Items from a dataset
***

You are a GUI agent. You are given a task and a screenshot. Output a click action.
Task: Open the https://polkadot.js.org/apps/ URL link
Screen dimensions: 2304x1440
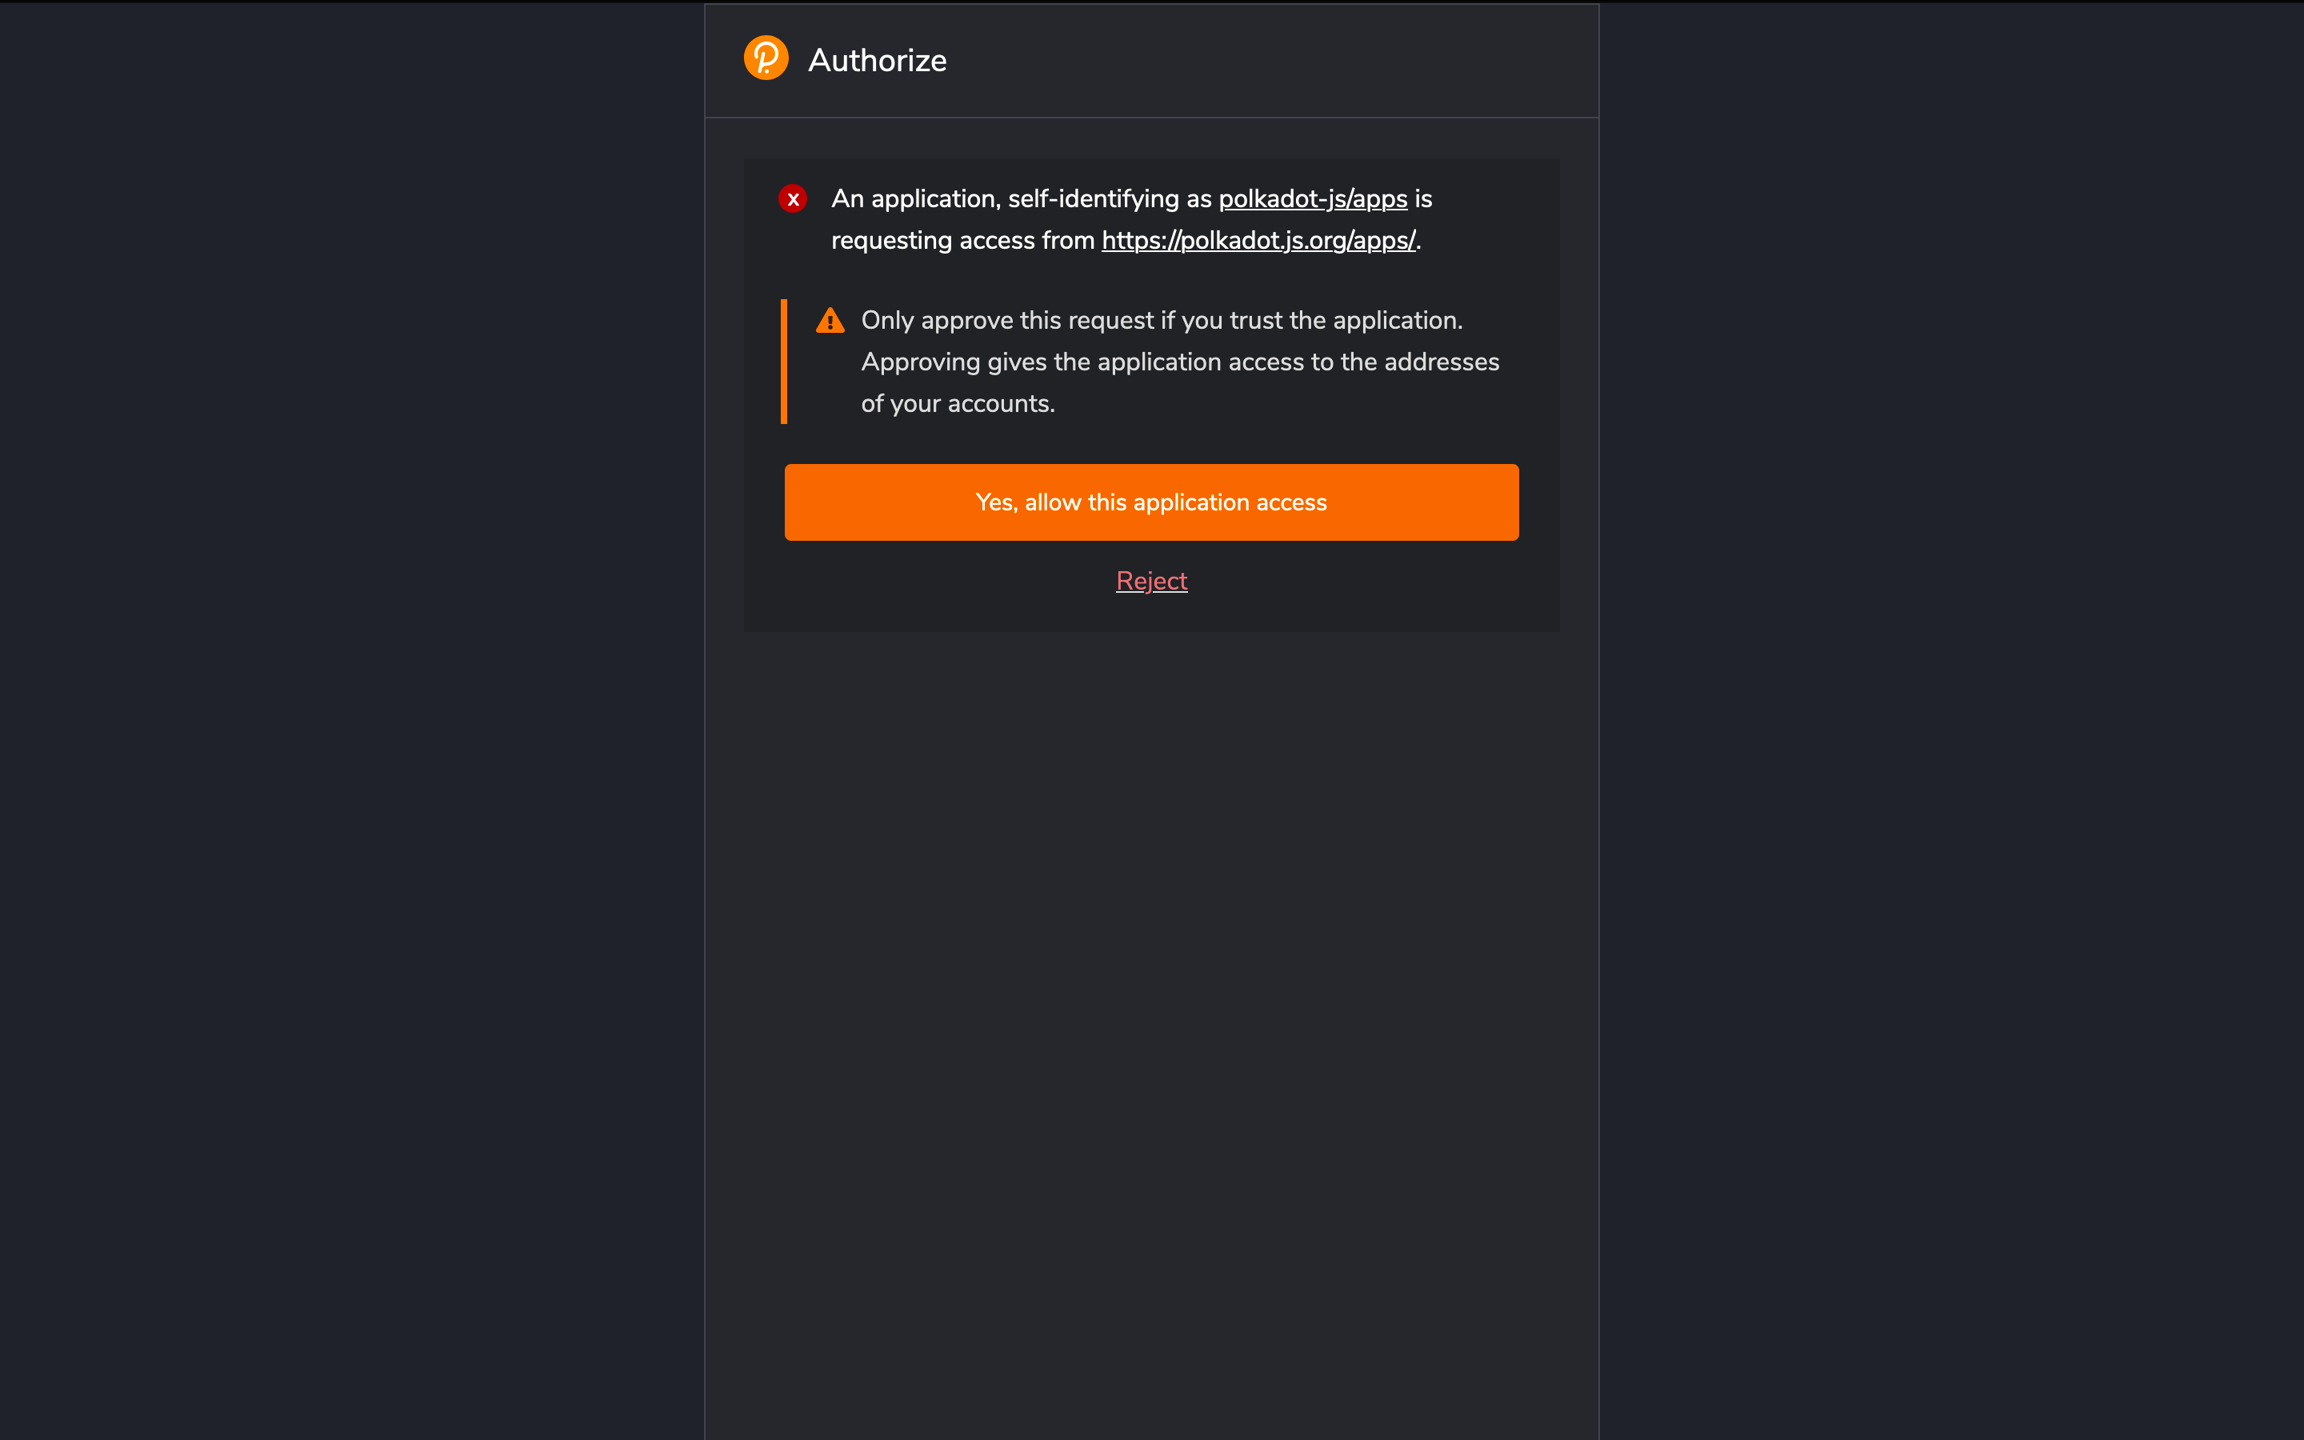pos(1258,241)
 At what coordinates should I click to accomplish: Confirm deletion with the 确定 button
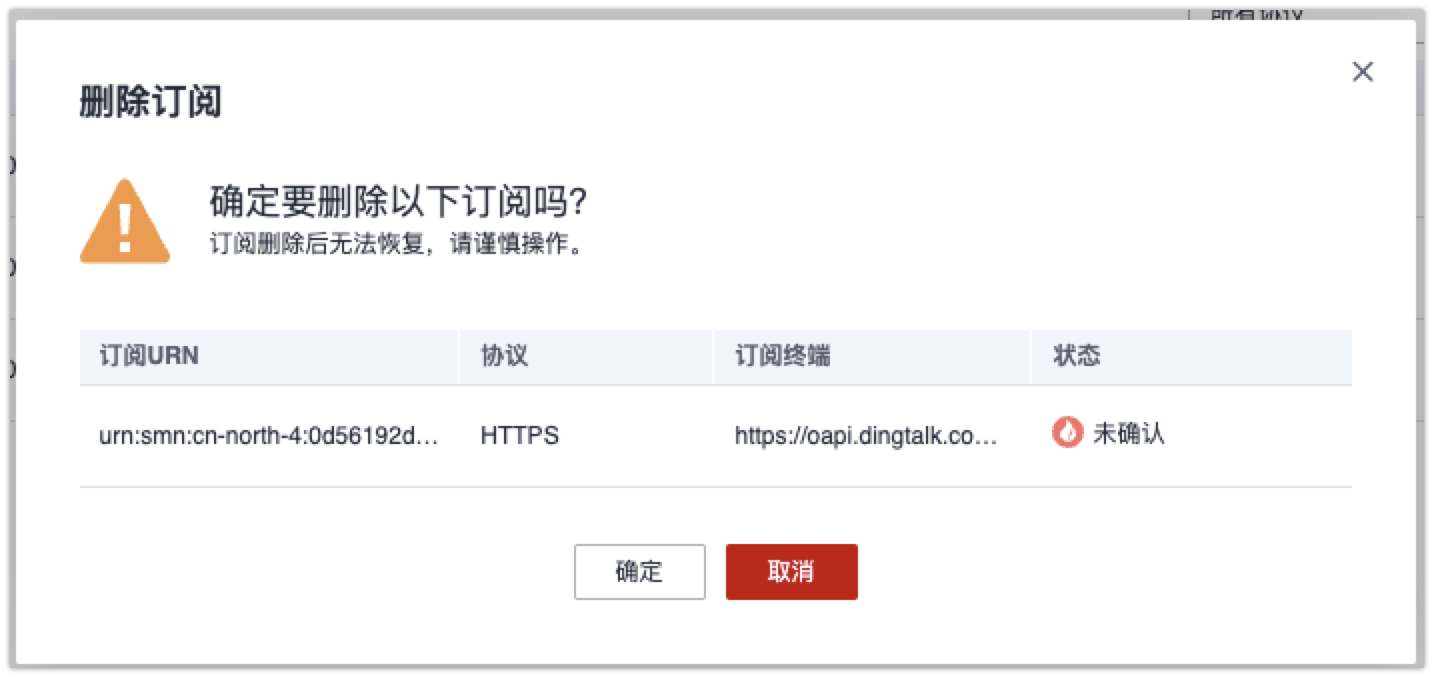[640, 572]
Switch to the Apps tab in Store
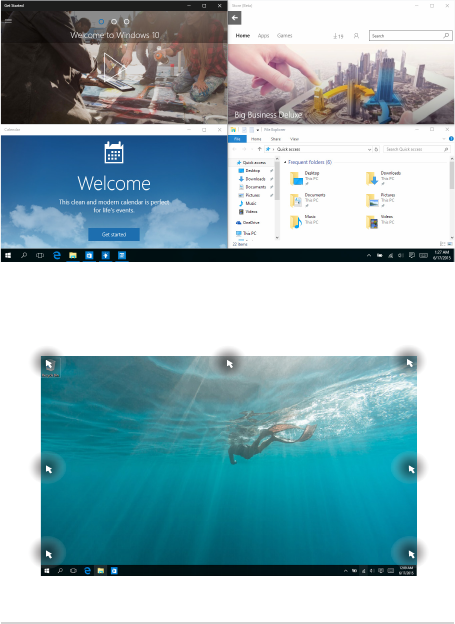The height and width of the screenshot is (624, 455). (264, 36)
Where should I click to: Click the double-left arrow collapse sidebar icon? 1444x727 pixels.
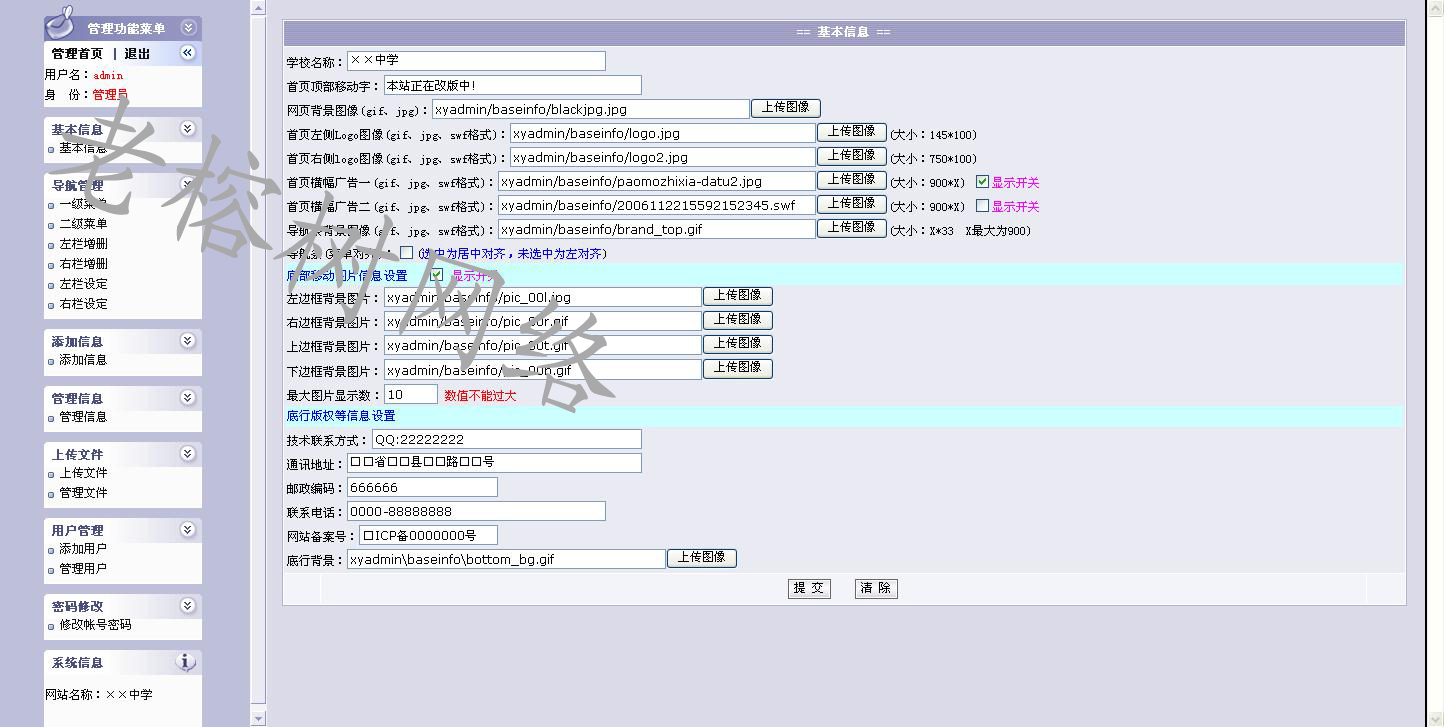[187, 53]
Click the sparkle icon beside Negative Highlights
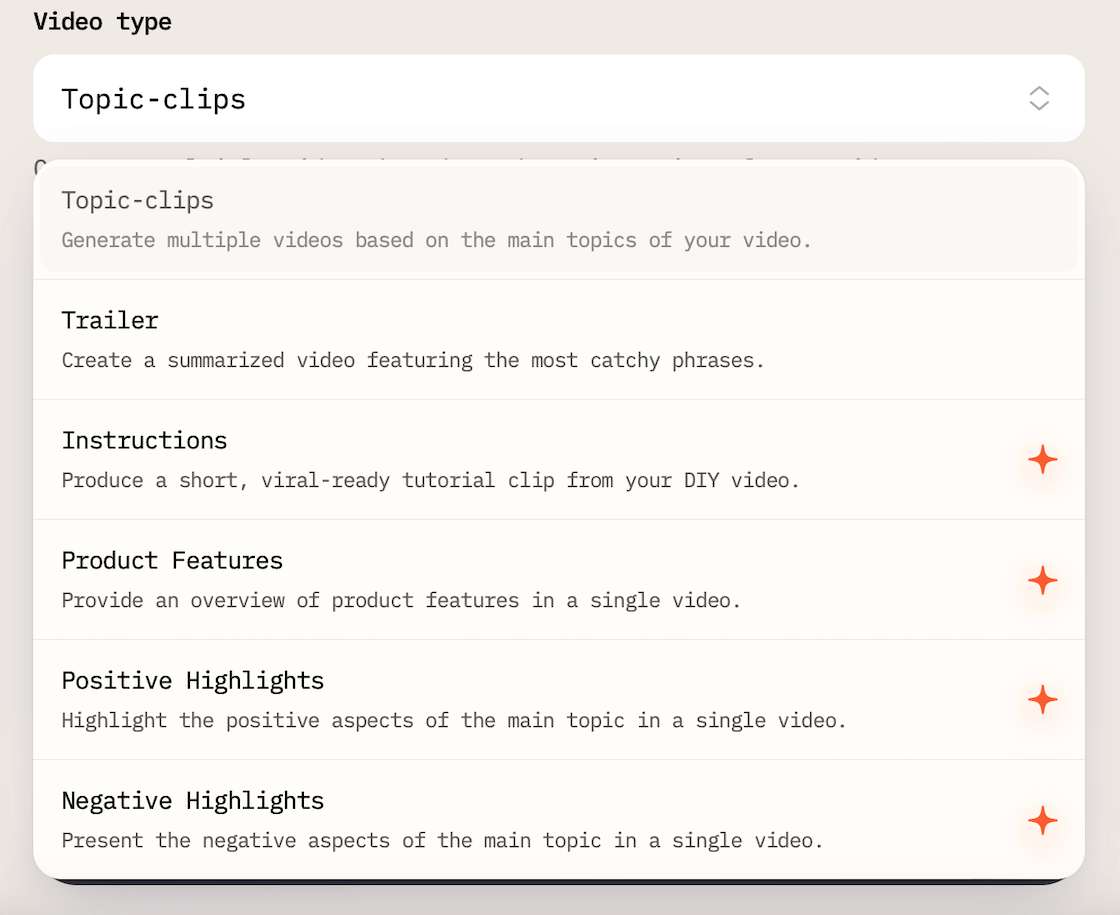The height and width of the screenshot is (915, 1120). pyautogui.click(x=1042, y=820)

***

WHAT THE TASK REQUIRES.
Write out exactly the lines from the one containing "Switch to the Apps tab in Store" through the end of the records above, both included, leaving all pictures out.

EXERCISE ANSWER.
Switch to the Apps tab in Store
The height and width of the screenshot is (624, 455). (264, 36)
Where should I click to: Click the double-left arrow collapse sidebar icon? 1444x727 pixels.
[187, 53]
Click the sparkle icon beside Negative Highlights
The height and width of the screenshot is (915, 1120). pyautogui.click(x=1042, y=820)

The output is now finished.